** CHALLENGE **
Summarize the article about Seymour Hersh in two sentences.

* BEGIN EXTRACT *

The New Yorker’s longtime national security reporter, Seymour Hersh, told a reader that "there might have been some justice" in the assassination of President John F. Kennedy, according to a new report.

Reporter James Kirchick, who is also a fellow at the Foundation for the Defense of Democracies, obtained correspondence between a reader and Hersh from 1998, after Hersh had released a book about the Kennedy family.

Kirchick reports:

Hersh made the shocking suggestion in 1998 correspondence with Albert Alioto, a San Francisco bus driver who had written to the New Yorker journalist about his controversial book about the Kennedy clan, The Dark Side of Camelot.

"If your portraits of John and Robert Kennedy are essentially accurate, given the emphasis on assassination plotting," Alioto asked, "do you see any moral difference between the Kennedys and Oswald and Sirhan?" Lee Harvey Oswald and Sirhan Sirhan were, respectively, the killers of JFK and his younger brother Robert.

"The morality of JFK in comparison with Oswald and/or Sirhan," are "obvious questions," wrote Hersh — whose latest story for the New Yorker alleges that the United States is training members of an Iranian terrorist group in Nevada. The 38th president’s backing of assassination attempts against Cuban dictator Fidel Castro, Hersh explained, meant that he was as immoral the men who took his and his brother’s lives.

* END EXTRACT *
* BEGIN DATA EXCERPTS *

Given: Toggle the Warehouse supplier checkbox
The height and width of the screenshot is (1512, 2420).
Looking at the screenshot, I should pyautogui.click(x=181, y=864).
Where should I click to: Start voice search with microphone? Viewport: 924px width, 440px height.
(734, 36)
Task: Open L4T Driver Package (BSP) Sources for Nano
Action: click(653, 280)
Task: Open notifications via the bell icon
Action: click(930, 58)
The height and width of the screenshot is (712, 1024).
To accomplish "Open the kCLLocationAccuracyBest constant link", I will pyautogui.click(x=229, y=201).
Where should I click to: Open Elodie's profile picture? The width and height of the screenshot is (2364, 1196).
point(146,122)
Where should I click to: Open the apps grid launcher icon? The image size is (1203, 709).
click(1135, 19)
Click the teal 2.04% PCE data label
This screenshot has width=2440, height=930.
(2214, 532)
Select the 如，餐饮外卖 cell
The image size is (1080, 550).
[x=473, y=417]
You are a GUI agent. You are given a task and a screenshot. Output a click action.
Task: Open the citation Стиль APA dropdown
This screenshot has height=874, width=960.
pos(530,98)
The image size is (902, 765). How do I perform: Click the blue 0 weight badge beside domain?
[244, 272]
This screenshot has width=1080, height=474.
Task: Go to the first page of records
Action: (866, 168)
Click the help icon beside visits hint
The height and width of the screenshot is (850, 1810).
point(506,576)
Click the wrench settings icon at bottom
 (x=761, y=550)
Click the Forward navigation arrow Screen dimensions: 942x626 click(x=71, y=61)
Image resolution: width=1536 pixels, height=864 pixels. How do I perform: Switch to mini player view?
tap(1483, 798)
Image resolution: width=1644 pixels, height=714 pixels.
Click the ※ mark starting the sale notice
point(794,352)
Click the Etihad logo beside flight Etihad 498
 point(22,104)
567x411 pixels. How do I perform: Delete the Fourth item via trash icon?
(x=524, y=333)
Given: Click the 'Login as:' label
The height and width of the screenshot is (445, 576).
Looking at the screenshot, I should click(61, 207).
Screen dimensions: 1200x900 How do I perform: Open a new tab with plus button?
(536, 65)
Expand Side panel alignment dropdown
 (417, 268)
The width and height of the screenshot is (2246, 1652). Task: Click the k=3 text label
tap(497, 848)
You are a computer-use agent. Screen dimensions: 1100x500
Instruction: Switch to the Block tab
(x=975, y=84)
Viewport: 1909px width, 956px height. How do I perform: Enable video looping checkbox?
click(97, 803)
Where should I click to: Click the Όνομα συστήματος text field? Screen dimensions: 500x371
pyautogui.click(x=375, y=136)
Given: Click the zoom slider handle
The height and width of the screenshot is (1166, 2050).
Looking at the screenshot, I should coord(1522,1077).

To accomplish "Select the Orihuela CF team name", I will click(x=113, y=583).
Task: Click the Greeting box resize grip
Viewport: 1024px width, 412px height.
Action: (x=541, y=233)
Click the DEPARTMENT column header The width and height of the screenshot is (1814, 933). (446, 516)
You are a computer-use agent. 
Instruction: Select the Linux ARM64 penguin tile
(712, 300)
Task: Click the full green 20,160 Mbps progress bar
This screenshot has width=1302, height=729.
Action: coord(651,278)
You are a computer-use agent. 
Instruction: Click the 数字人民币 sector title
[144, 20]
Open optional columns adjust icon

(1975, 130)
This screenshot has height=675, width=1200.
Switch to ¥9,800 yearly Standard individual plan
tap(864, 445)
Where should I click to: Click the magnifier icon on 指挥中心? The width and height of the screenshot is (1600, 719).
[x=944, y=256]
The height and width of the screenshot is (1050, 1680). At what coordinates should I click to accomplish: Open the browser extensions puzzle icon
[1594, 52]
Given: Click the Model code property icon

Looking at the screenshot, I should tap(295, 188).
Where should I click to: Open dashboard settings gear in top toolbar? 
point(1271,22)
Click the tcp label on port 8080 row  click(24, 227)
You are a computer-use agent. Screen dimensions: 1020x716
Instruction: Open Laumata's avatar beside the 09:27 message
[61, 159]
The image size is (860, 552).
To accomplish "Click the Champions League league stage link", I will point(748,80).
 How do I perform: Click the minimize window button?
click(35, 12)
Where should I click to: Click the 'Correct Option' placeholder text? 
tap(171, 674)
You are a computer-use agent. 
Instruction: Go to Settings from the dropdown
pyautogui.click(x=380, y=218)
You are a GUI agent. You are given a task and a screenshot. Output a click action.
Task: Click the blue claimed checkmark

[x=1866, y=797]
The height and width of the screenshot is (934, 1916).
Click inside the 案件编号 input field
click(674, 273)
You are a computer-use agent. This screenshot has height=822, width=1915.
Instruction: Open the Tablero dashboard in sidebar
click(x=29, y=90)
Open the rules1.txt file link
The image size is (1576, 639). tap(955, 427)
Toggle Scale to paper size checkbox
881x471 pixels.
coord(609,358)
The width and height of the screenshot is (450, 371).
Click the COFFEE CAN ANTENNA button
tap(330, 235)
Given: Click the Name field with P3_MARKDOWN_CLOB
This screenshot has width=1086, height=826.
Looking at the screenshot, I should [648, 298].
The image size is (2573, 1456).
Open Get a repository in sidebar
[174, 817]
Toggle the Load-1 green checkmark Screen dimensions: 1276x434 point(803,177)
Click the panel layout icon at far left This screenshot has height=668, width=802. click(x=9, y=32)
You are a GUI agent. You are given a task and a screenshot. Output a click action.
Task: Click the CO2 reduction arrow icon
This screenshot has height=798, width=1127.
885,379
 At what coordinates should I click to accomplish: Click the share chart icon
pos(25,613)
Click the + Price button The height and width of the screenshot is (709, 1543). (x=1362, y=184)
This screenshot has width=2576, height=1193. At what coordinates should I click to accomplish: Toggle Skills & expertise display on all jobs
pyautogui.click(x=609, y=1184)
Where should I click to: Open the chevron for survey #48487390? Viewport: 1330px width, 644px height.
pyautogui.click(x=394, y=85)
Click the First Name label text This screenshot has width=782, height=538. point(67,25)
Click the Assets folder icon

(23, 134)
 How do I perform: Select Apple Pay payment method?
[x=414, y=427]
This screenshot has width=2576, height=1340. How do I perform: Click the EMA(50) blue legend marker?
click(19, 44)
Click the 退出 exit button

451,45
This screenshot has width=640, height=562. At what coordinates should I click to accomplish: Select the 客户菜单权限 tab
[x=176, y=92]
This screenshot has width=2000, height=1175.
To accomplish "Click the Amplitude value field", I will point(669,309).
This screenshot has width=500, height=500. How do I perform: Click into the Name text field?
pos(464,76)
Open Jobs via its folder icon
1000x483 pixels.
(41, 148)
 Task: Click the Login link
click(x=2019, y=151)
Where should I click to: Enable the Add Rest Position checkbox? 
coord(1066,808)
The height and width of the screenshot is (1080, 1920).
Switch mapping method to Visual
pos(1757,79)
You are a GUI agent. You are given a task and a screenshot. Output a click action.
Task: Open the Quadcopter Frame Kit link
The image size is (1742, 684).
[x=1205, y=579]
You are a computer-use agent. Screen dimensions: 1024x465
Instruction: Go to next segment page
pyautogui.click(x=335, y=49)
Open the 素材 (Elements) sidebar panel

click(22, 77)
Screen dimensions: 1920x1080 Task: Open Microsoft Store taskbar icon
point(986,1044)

* END DATA EXCERPTS *

** TASK RESULT **
According to a new report, longtime New Yorker national security reporter Seymour Hersh told a reader that "there might have been some justice" in the assassination of President John F. Kennedy. Reporter James Kirchick obtained Hersh's 1998 correspondence with Albert Alioto, a San Francisco bus driver who had written to Hersh about his book The Dark Side of Camelot and asked whether he saw any moral difference between the Kennedys and their killers, Oswald and Sirhan.